Schau dir unsere tollen "Freunde" die Amerikaner an. Da brauchst du nur ein bischen mit der Patriotismus-fahne wedeln und schon wird das "Töten" von irgendwelchen leute so lange akzeptiert, bis sich irgend ein ausländischer Politiker traut, was dagegen zu sagen, und das hat nichts mit selbstschutz zu tun. Glaubst du wirklich, es war reiner Zufall, das die Bush-regierung einen krieg vom zaun gebrochen hat, aufgrund von "Beweisen", die letztlich fälschungen waren? Da wurde ein Volk zum einem Feind hochstilisiert, der er nicht war, um mit kriegerischen Mitteln politische Interessen durchzudrücken.
Oder die Hitlers nazi-Propaganda? Glaubst du ernsthaft, wenn "Töte nicht" so ein allgemeiner Konsenz wäre, wie du glauben willst, wäre es der Regierung Hitler so leicht gefallen, ganz deutschland hinter seinem Banner zu versammeln und einen Krieg anzufangen für den es keinerlei Grund oder Notwendigkeit gab?
Was ist mit der todesstrafe?
Menschen sind in erschreckend vielen Situationen dazu bereit, ihre moral über den haufen zu werfen, um ihre eigenen interessen durchzudrücken. Es wissen auch alle menschen, das klauen falsch ist. Trotzdem wette ich mit dir, dass es mehr Menschen in deutschland gibt, die schonmal was geklaut haben, als es menschen gibt, die das noch nie getan haben.

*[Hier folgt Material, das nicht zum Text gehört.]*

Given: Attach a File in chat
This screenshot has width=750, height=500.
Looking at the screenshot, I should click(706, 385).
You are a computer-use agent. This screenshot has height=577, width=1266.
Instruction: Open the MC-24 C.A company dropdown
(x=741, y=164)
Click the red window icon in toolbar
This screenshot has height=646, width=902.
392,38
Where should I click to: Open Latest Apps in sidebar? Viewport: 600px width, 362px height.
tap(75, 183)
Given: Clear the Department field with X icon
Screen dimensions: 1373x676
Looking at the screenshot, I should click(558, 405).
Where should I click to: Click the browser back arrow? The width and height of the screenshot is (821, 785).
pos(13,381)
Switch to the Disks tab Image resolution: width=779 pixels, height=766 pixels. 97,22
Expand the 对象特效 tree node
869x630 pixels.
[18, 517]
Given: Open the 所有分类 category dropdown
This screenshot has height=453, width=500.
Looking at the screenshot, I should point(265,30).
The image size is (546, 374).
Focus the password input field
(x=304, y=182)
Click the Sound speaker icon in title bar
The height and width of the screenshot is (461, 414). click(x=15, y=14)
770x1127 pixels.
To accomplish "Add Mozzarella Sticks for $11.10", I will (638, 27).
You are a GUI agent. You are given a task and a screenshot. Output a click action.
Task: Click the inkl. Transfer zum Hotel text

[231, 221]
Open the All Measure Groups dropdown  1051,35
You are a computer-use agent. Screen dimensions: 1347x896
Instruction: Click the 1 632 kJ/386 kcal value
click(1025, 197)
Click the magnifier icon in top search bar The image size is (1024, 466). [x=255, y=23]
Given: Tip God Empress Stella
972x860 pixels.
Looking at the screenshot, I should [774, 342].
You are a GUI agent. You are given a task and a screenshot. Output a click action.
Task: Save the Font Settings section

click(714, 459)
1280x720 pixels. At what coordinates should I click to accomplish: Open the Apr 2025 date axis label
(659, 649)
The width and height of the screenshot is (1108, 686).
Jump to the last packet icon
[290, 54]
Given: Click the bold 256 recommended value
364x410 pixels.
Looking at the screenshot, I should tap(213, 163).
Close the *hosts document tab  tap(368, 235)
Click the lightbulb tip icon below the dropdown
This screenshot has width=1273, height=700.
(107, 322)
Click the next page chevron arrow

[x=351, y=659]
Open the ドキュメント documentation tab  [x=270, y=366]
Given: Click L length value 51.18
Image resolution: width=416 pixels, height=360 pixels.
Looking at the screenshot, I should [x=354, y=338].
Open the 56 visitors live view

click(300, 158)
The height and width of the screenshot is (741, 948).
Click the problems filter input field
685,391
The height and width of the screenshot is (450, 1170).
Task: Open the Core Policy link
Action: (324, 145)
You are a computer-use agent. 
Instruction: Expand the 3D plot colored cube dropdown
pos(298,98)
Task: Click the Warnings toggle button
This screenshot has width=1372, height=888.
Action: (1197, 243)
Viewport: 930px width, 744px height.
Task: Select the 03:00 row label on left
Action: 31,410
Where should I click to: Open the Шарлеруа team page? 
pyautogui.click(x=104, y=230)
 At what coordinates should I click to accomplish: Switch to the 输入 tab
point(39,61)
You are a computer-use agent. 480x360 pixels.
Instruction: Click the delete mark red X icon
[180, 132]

Wir Europäer stellen uns gerne als die Tolleranz-Apostel der Welt dar, doch weil wir nicht verstehen, dass andere kulturen anders funktionieren, gehen wir hin, und verbieten einfach mal so muslimischen Frauen das Tragen der Burkha in Schulen und Co. ohne die Frauen selber nach ihrer meinung zu fragen. Wo ist es tolleranter, jemandem das tragen eines Kleidungsstückes zu verbieten, der das vielleuicht freiwillig tun möchte, als es umgekehrt ist, jemaden der es nicht möchte, dazu zu zwingen? Wir sehen immer nur Unsere Form von Moral und versteifen uns darauf, das wir im recht sind, wenn wir irgendwas nicht verstehen.
Also sind in unseren Augen die Muslime "böse" die ihre frauen zur Tragen der Burkha zwingen, während in den Augen der muslimischer frauen, die die Burkha gerne und freiwillig tragen WOLLEN, wir die bösen sind, weil wir ihnen ohne nachzufragen unsere Moralvorstellungen aufzwingen.
Die Wertungen "Gut" und "Böse" sind so subjektiv, wie die Frage nach dem lieblingsessen.